Passage given:
___

European Financial Industry Developments

EBA Adopts Final Guidelines on Compliant Procedures for Infringements of PSD2 

The EBA published a report (EBA/GL/2017/13) on October 13, 2017, which includes its final guidelines for competent authorities on the complaints procedures to be taken into consideration to ensure compliance by payment service providers ("PSPs") with the revised Payment Services Directive ((EU) 2015/2366) ("PSD2").

The guidelines, issued under Article 100(6) of PSD2, govern the process through which payment service users, and other interested parties, can submit complaints to competent authorities with regard to PSPs' alleged infringements of PSD2.

The EBA consulted on the guidelines in February 2017, and it found that the majority of respondents supported the proposed guidelines. Feedback on the consultation is in section 5 of the report. In light of responses, the structure of the guidelines has stayed the same but the EBA has introduced the following changes:

  • A clarification that the guidelines apply to complaints submitted by PSPs that are affected by a situation that gave rise to a complaint.
  • A requirement for competent authorities to establish at least one method of submission of complaints that is accessible online.
  • A requirement for competent authorities to provide information to complainants on how they can access the channels for submission of complaints, and the contact details of any authority or body to which the complaint might have been forwarded.
  • An extension of the scope of the analysis of complaints, which now also includes information on the payment services and the provisions of PSD2 most complained about.
  • The guidelines will be published on the EBA website in all official EU languages. Competent authorities will have two months following the publication of the translated guidelines to report whether or not they comply with the guidelines.

___

Supplied material:
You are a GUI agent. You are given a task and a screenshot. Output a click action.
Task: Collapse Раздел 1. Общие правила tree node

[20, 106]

___

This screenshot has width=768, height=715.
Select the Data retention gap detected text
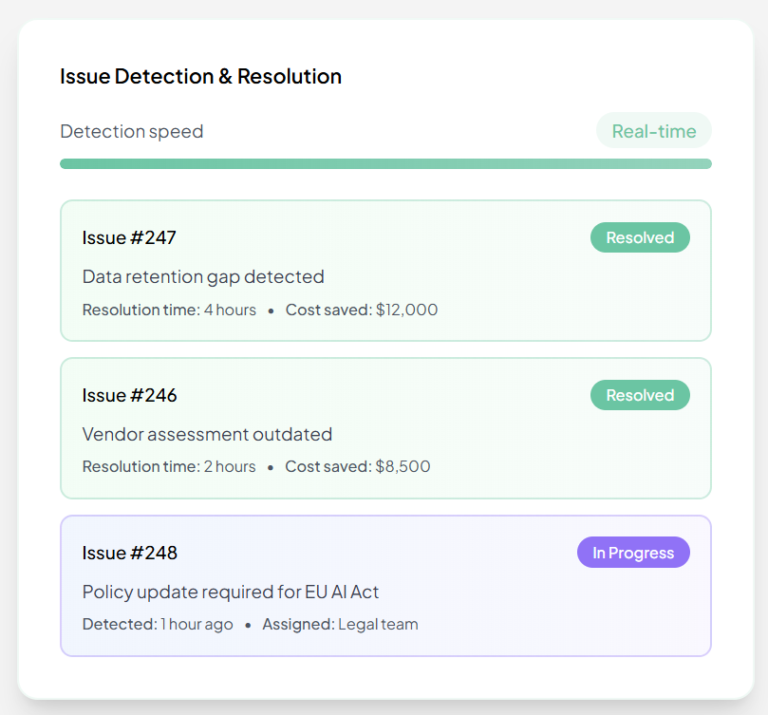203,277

___

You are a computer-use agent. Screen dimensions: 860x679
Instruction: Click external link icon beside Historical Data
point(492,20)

___

Problem description:
In the passage on the EBA guidelines, translate the following sentence into Spanish: "The EBA consulted on the guidelines in February 2017, and it found that the majority of respondents supported the proposed guidelines."

Full output:
La EBA realizó una consulta sobre las directrices en febrero de 2017 y constató que la mayoría de quienes respondieron apoyaba las directrices propuestas.